EXERCISE DESCRIPTION:
Reproduce exactly, and solely, the lines running from the top of the data below through the line with "Next (255, 145)", both inclusive. Omit pictures.

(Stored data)
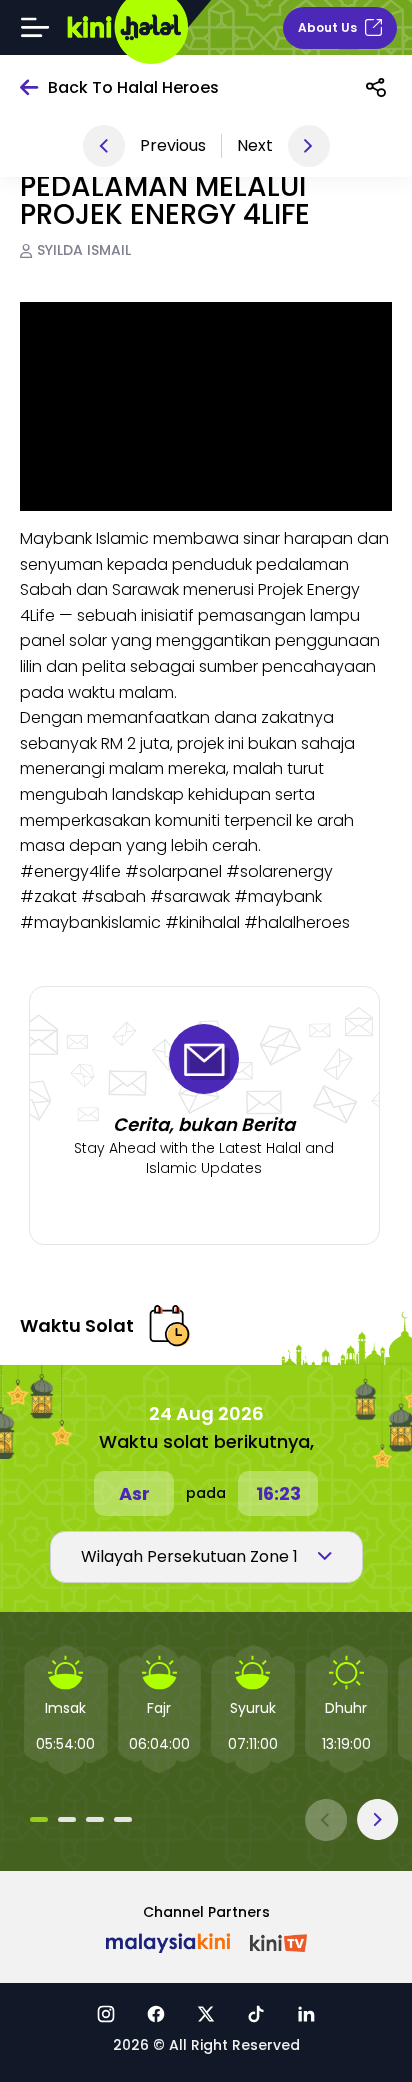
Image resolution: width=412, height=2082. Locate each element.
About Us (327, 27)
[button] (39, 1819)
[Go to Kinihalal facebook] (156, 2013)
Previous (173, 145)
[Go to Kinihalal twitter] (206, 2013)
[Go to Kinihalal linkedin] (306, 2013)
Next (255, 145)
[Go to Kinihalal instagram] (106, 2013)
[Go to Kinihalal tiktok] (256, 2013)
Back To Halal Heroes (133, 87)
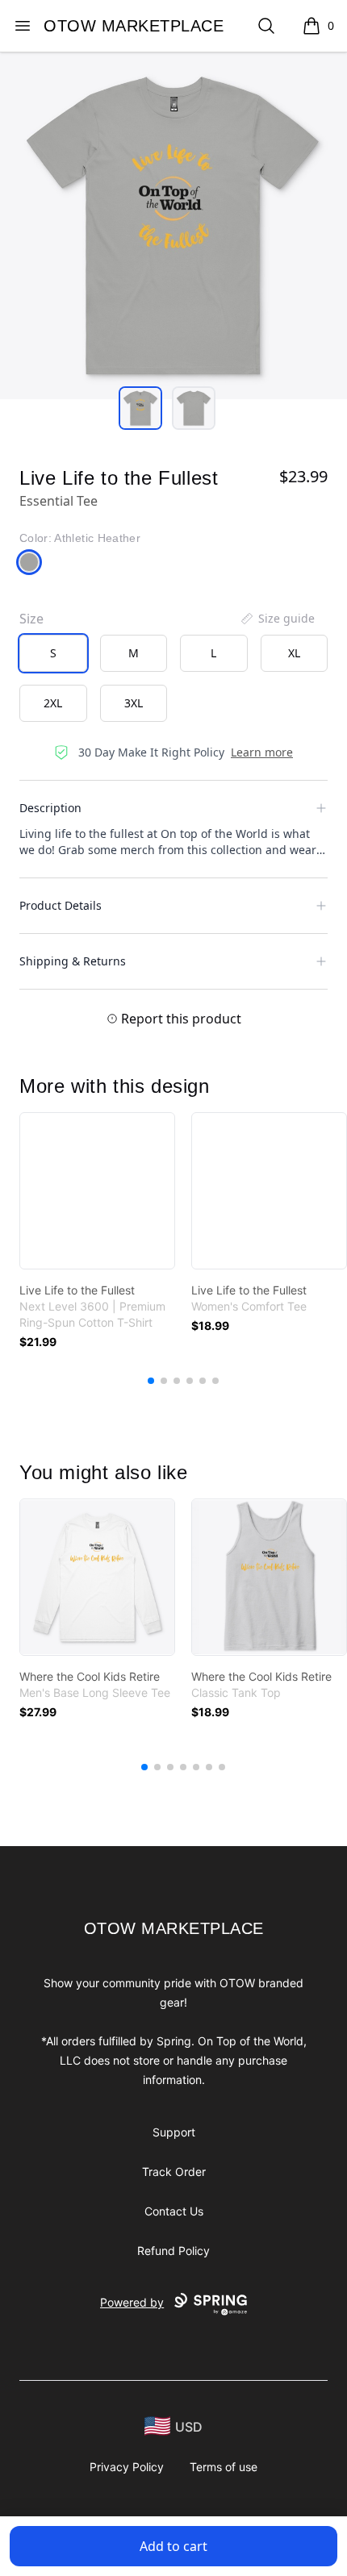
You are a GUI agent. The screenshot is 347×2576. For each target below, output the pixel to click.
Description (50, 807)
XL (294, 653)
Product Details (60, 905)
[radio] (53, 653)
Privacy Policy (127, 2467)
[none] (277, 619)
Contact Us (173, 2211)
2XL (53, 703)
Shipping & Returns (72, 961)
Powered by (132, 2302)
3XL (133, 703)
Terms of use (223, 2467)
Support (174, 2132)
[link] (97, 1191)
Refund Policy (173, 2250)
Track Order (174, 2171)
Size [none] (31, 618)
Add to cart (173, 2546)
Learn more (262, 752)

RESPONSE TO THE EXERCISE:
Image resolution: width=412, height=2082. Locate each element.
About Us (327, 27)
[button] (39, 1819)
[Go to Kinihalal facebook] (156, 2013)
Previous (173, 145)
[Go to Kinihalal twitter] (206, 2013)
[Go to Kinihalal linkedin] (306, 2013)
Next (255, 145)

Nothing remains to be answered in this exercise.